练习关于讲list分为奇 偶 并求出占比
练习 关于需求 表合并 reduce filter 等操作
Spark 中 RDD 过程 transformation 和 Action 大多数操作基于transformation 所以 可以链式写法
package com.zhiyou100
import org.apache.spark.{SparkConf, SparkContext}
object HomeWork {
val conf =new SparkConf().setMaster("local[*]").setAppName("home work")
val sc= SparkContext.getOrCreate(conf)
//作业一
def ListsortTest()={
val list =List(1,2,43,5,6,7,76,8,9,0,3)
val rdd=sc.parallelize(list)
val allnum =rdd.count()
val qiAccmulator=sc.longAccumulator("qishu")
val ouAccmulator=sc.longAccumulator("oushu")
rdd.foreach(x=>{if (x%2==0) qiAccmulator.add(1) else ouAccmulator.add(1) })
val qibi=(qiAccmulator.value/allnum.toDouble)
val oubi =(ouAccmulator.value/allnum.toDouble)
println(s"总数:$allnum:奇数:$qiAccmulator 占比:$qibi:偶数:$ouAccmulator:占比:$oubi")
}
//作业二
def getorderResult()={
val rdd =sc.textFile("/orderdata/customers/")
val userId = rdd.map(x=>{
val infos =x.split("\\|")
(infos(0).toInt,s"${infos(1)}.${infos(2)}")
})
userId.foreach(println)
val rdd1 =sc.textFile("/orderdata/orders")
val orderId =rdd1.map(x=>{
val infos1=x.split("\\|")
(infos1(2).toInt, infos1(0))
// (infos1(1), infos1(0))
})
val orderId2=rdd1.filter(x=>{
x.split("\\|")(3).equals("COMPLETE")
})map(x=>{
val infos11=x.split("\\|")
(infos11(0),infos11(2))
})
val getJoin=orderId.join(userId).map(x=>(x._1,1)).reduceByKey(_+_).join(userId)
orderId.foreach(println)
val kuanbiao=orderId.join(userId)
//userId(订单数,username)
getJoin.foreach(println)
val rdd2=sc.textFile("/orderdata/products/")

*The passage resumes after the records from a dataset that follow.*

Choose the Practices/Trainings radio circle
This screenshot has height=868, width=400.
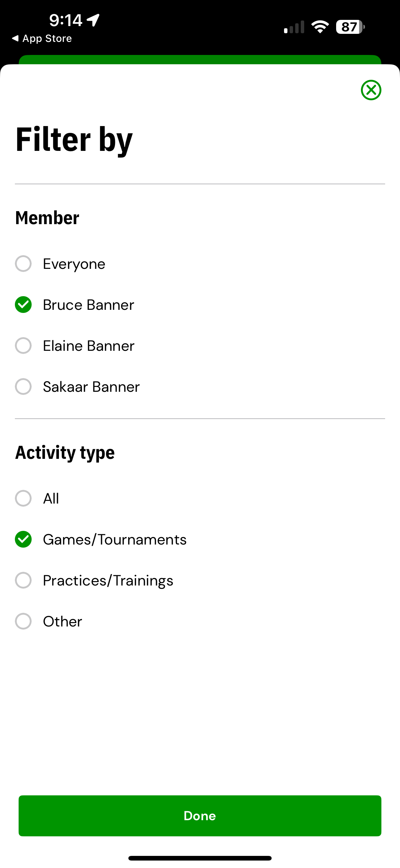pos(23,580)
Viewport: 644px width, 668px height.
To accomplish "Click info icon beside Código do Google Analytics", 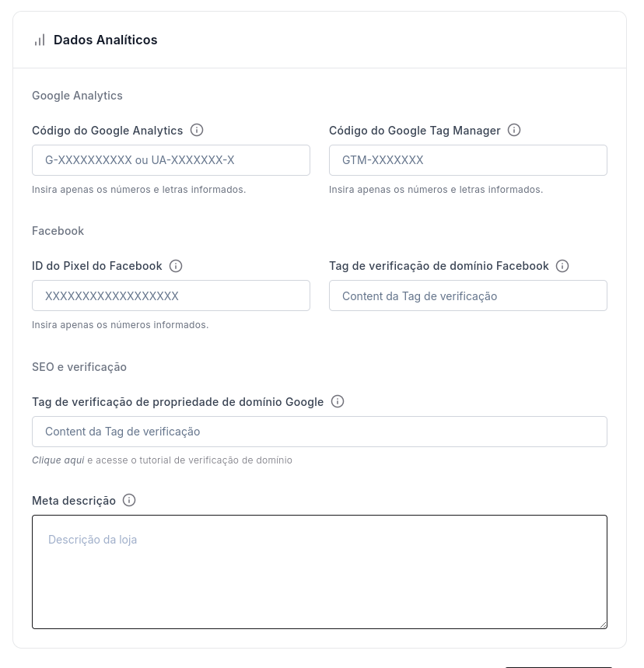I will point(197,130).
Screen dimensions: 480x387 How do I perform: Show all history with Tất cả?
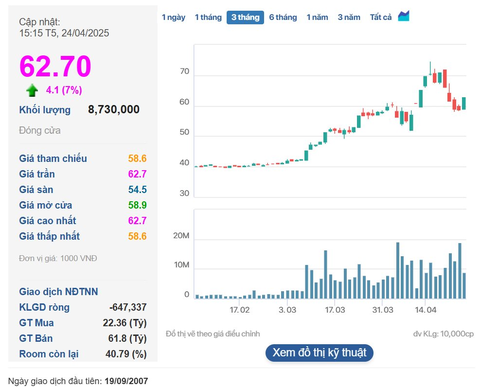tap(381, 17)
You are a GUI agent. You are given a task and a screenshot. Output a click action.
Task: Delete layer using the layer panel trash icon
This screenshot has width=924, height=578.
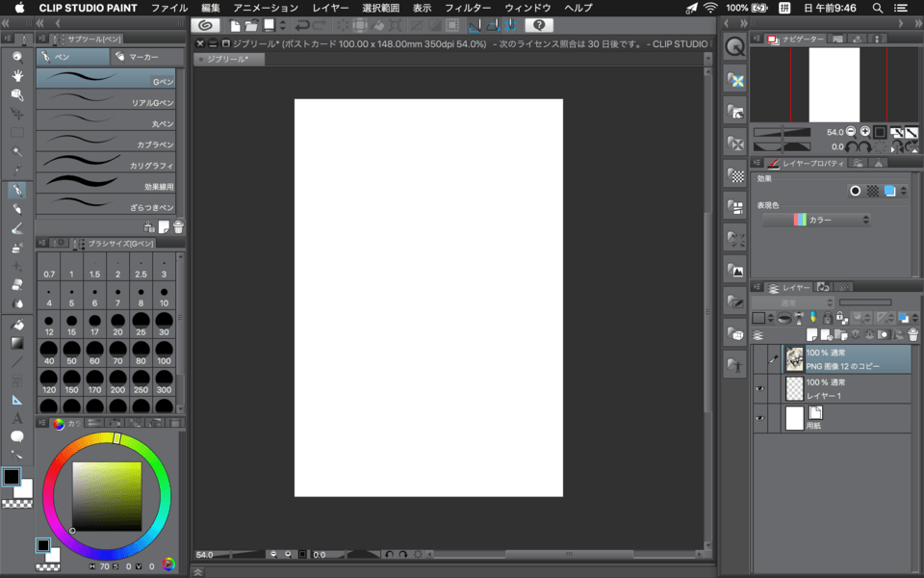[x=912, y=335]
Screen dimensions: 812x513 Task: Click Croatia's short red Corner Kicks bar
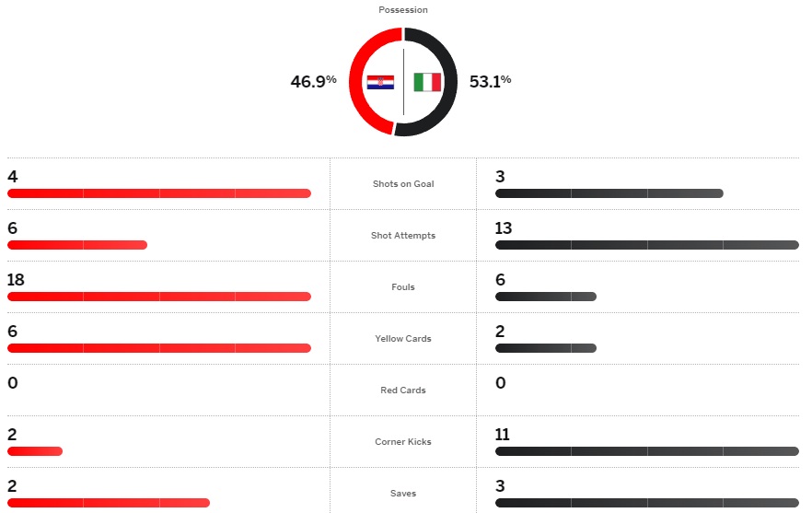pyautogui.click(x=35, y=451)
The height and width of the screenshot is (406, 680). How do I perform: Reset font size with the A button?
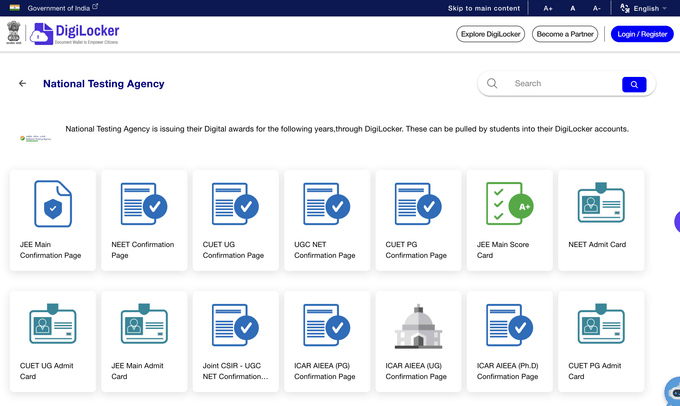tap(573, 8)
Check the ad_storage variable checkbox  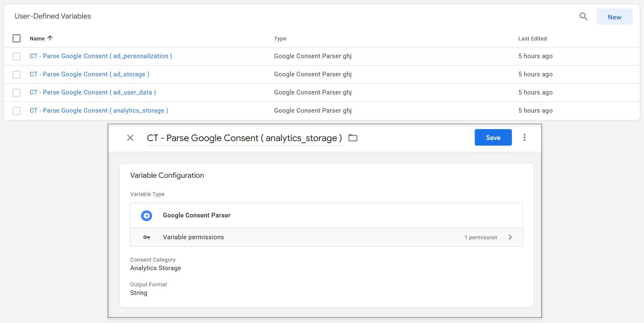point(17,75)
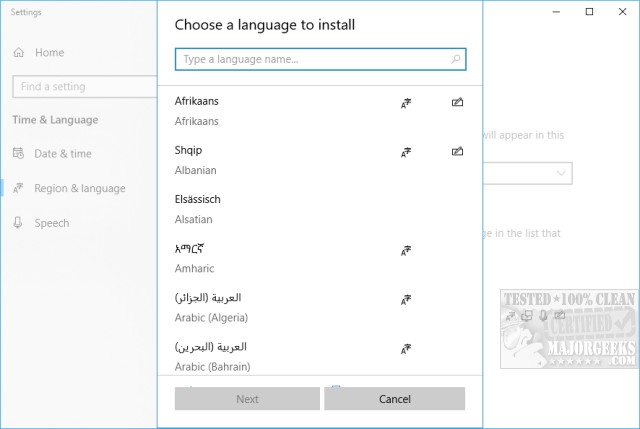
Task: Focus the 'Type a language name' field
Action: coord(310,60)
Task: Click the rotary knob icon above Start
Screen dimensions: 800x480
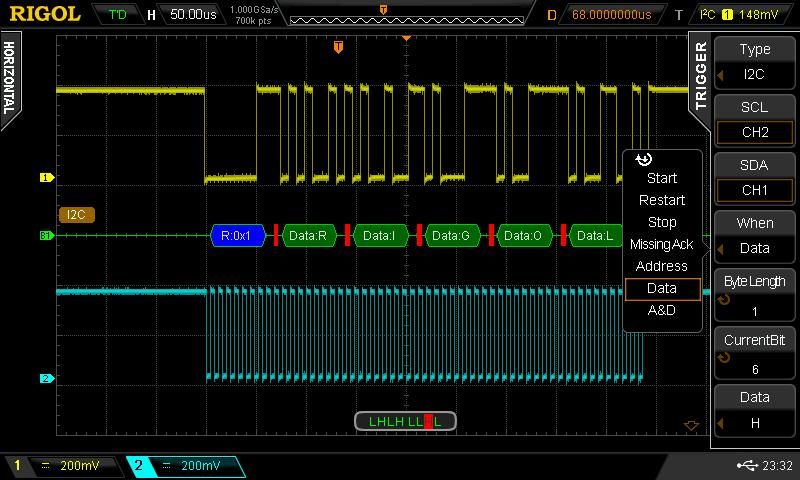Action: [643, 159]
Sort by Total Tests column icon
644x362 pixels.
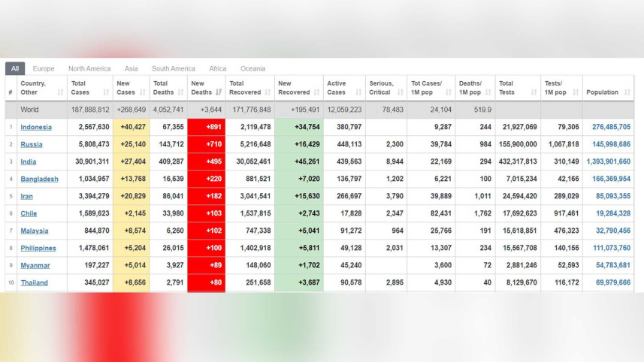click(x=534, y=92)
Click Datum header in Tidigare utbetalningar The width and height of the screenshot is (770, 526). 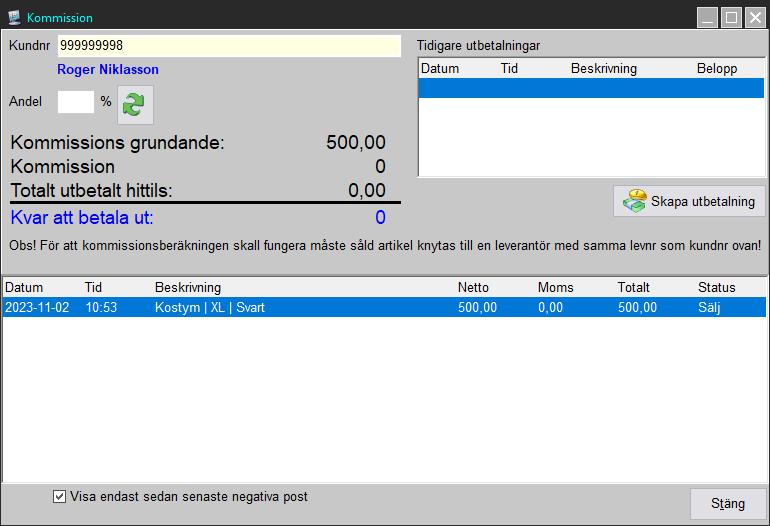[x=440, y=69]
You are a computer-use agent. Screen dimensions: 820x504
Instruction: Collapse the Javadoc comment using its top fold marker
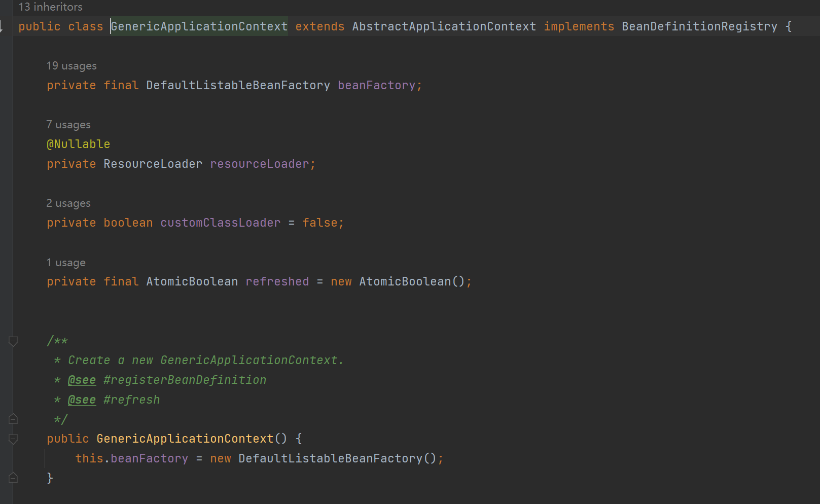(13, 341)
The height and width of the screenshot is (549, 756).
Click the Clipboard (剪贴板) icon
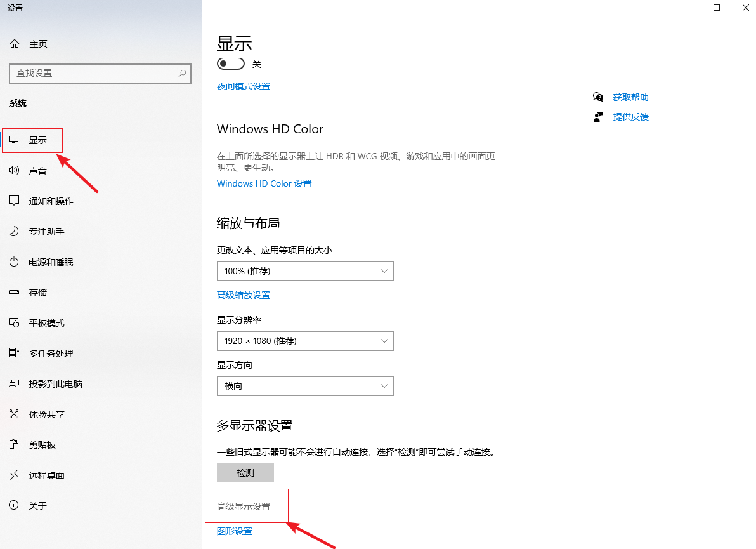point(14,445)
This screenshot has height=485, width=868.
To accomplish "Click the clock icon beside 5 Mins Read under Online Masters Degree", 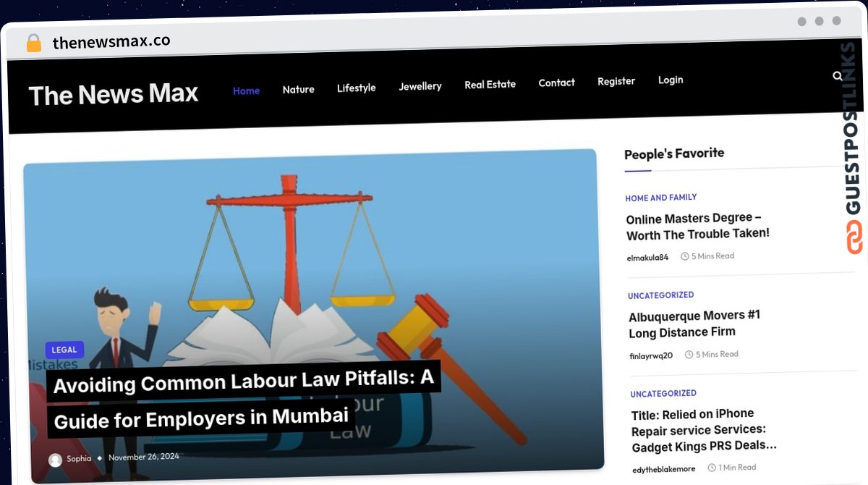I will (684, 256).
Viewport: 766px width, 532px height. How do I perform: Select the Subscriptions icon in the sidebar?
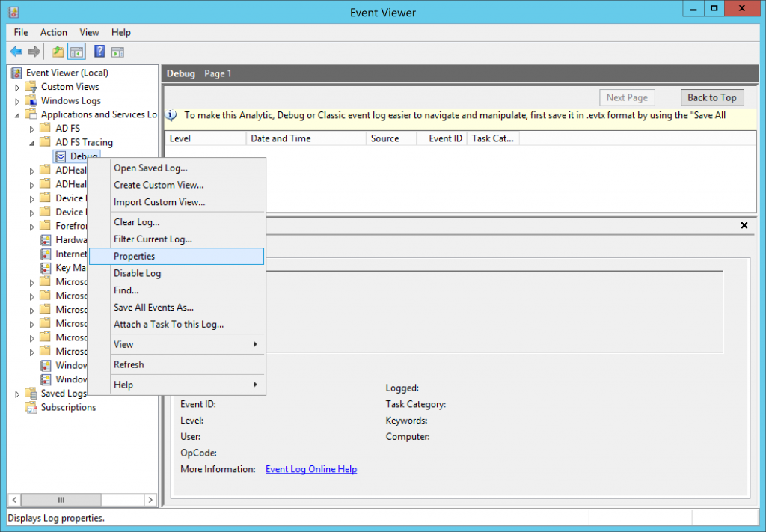pos(31,407)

val productId =rdd2.map(x=>{
val infos2=x.split("\\|")
(infos2(0).toInt,(infos2(2),infos2(4)))
})
// productId.foreach(println)
// getJoin.foreach(println)
kuanbiao.foreach(println)
//(productId ,(userId ,username))
val kuanbiao1=kuanbiao.map(x=>{
(x._2._1.toInt,(x._1,x._2._2))
}).join(productId).map(x=>{
(x._2._1._1.toInt,x._2._2._2.toDouble)
}).reduceByKey(_+_).join(userId)
// //计算出个人消费总金额
// kuanbiao.foreach(println)
val kuanbiao2=kuanbiao.map(x=>{
(x._2._1.toInt,(x._1,x._2._2))
}).join(productId).map(x=>{
(x._2._1._1,x._2._2._1)
}).countByKey()
//计算user的购买产品个数
kuanbiao2.foreach(println)
}
def thirdHome()={
val rdd =sc.textFile("/orderdata/categories/")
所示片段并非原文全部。